● Problem
Whenever a line in the data contains "logo", show that line.

● Stored records
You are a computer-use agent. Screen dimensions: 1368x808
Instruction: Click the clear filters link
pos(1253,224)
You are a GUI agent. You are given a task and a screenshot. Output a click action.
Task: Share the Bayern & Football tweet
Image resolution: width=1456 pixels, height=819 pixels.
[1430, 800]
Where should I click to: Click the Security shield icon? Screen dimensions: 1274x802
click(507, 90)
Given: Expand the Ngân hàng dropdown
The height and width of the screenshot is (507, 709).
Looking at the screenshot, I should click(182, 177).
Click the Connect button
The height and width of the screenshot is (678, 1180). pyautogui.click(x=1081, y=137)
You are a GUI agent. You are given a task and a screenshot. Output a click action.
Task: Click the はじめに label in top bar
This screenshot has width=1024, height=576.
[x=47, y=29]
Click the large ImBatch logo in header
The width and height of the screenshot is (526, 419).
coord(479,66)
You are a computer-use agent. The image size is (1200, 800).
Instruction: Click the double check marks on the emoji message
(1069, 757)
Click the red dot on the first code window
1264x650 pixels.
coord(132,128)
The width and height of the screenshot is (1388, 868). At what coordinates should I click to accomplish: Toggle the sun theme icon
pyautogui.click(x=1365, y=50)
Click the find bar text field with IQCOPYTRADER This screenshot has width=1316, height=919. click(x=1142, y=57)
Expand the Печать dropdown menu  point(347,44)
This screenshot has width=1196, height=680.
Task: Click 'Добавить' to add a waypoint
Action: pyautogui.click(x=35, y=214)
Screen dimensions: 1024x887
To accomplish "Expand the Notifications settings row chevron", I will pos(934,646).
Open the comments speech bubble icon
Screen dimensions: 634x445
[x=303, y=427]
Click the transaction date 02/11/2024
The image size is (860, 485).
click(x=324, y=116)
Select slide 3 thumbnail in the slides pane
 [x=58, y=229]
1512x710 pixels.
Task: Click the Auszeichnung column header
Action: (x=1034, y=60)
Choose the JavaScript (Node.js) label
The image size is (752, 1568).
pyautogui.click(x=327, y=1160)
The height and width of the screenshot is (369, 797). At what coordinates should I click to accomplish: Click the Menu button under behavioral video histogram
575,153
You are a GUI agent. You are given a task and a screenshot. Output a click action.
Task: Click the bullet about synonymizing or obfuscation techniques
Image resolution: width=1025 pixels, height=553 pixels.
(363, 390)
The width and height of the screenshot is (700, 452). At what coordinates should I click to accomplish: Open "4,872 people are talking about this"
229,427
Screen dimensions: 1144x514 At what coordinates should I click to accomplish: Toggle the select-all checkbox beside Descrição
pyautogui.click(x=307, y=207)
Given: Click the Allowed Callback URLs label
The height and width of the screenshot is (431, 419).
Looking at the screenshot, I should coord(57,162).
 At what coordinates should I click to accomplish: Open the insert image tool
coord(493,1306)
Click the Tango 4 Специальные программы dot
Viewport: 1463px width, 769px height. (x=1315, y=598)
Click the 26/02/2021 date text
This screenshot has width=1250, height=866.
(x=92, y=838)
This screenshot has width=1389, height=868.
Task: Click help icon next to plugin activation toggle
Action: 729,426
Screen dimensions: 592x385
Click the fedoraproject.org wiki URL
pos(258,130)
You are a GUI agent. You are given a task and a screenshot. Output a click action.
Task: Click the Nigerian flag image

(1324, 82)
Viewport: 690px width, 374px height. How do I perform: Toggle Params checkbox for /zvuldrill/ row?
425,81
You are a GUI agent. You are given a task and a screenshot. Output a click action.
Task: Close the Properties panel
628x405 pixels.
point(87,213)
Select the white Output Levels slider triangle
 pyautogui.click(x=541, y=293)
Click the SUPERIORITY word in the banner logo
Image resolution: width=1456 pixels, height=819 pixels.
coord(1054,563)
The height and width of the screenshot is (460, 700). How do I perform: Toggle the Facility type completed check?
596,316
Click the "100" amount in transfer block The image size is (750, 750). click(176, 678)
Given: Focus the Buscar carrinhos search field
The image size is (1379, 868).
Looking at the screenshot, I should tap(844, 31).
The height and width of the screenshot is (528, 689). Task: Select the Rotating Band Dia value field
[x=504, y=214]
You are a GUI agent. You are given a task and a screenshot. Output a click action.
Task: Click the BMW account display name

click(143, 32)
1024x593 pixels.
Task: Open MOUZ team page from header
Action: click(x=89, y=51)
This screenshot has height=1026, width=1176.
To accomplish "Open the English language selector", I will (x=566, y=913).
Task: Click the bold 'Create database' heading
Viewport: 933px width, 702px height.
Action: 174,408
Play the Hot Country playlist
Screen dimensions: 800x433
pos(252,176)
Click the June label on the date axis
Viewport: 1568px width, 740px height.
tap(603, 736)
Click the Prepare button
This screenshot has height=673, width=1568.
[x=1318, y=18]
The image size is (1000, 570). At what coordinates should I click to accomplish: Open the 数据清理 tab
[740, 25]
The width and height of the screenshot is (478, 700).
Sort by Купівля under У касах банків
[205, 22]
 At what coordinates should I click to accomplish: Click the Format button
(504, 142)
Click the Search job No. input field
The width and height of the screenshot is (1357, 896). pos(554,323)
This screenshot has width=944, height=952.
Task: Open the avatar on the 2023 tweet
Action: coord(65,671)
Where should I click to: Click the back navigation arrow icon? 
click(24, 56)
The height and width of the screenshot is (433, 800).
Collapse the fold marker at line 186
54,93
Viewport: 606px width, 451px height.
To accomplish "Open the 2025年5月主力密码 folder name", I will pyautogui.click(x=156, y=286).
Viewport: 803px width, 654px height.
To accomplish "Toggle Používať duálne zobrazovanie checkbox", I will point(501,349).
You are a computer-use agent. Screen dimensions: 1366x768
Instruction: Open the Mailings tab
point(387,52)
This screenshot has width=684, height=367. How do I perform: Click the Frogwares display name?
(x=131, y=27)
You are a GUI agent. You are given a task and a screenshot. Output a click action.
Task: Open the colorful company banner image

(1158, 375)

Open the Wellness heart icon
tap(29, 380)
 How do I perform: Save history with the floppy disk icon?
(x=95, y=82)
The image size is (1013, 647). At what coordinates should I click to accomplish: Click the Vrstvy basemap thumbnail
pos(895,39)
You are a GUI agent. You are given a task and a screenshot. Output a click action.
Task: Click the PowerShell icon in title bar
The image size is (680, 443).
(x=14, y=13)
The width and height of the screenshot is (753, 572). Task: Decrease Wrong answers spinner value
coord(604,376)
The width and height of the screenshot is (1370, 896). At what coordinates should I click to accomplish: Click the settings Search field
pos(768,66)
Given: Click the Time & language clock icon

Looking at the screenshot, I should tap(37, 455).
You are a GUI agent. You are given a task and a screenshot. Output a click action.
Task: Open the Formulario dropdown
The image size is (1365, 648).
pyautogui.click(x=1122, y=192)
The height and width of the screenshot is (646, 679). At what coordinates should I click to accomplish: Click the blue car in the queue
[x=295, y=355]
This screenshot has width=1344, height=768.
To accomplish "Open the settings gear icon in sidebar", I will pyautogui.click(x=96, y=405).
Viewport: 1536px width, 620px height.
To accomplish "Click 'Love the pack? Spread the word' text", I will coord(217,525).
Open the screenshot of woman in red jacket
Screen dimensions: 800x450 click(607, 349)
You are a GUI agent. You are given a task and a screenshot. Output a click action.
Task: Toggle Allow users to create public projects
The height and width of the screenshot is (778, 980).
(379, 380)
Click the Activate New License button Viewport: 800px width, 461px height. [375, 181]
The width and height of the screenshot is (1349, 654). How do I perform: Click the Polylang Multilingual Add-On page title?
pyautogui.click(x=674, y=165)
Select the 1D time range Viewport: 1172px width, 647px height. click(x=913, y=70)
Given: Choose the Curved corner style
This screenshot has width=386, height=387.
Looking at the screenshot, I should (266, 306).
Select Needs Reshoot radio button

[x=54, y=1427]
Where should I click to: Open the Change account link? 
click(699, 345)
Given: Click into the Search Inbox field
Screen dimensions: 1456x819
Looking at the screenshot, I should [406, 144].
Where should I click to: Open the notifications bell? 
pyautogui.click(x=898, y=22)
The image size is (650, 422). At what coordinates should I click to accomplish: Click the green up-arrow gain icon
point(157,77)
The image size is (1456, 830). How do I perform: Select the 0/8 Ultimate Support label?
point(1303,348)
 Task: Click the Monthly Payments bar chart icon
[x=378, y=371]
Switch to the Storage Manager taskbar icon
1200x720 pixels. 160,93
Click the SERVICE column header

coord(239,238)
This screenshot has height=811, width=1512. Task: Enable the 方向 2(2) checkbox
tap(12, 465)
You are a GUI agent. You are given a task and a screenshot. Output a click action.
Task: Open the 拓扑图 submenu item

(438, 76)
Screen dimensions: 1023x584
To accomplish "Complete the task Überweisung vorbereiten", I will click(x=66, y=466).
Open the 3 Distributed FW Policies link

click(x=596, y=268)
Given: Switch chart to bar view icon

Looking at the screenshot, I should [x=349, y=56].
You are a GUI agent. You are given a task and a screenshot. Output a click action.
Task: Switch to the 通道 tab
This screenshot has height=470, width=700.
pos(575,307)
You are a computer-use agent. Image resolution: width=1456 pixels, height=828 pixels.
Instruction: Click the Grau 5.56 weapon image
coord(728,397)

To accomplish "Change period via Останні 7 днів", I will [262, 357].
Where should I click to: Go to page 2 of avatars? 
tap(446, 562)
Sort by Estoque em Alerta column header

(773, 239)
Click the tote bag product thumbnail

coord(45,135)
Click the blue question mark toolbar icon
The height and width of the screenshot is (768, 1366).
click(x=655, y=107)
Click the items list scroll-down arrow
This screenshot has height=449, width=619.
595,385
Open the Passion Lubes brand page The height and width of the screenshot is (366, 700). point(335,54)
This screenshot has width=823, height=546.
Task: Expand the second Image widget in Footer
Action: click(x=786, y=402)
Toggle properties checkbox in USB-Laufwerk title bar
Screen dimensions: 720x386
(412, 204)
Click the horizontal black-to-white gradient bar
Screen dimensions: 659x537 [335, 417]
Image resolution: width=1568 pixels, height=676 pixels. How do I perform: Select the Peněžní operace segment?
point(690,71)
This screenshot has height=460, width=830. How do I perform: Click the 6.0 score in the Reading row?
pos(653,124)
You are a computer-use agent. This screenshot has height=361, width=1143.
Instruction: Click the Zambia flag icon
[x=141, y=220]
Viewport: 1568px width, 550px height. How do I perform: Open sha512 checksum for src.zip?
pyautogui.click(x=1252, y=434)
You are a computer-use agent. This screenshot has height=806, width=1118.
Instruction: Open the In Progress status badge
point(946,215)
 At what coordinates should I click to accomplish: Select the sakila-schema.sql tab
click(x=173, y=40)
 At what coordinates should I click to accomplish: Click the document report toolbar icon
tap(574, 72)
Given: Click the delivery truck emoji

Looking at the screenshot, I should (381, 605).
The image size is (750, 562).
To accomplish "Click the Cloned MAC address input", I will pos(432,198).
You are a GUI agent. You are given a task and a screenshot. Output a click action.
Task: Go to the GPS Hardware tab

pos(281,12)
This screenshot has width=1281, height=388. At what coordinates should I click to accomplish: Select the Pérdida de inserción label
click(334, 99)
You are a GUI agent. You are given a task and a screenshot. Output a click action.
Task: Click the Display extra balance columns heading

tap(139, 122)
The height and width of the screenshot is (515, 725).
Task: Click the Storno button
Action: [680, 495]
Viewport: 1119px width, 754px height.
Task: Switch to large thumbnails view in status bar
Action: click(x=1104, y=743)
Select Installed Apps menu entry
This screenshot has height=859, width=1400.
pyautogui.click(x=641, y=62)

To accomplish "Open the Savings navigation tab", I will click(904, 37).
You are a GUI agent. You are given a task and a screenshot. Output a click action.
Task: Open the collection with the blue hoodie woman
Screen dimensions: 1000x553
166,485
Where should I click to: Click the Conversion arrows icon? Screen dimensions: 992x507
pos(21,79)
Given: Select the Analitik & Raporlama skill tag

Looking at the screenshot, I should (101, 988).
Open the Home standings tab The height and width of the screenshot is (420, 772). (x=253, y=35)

● Worked solution
Click the large ImBatch logo in header
Click the SUPERIORITY word in the banner logo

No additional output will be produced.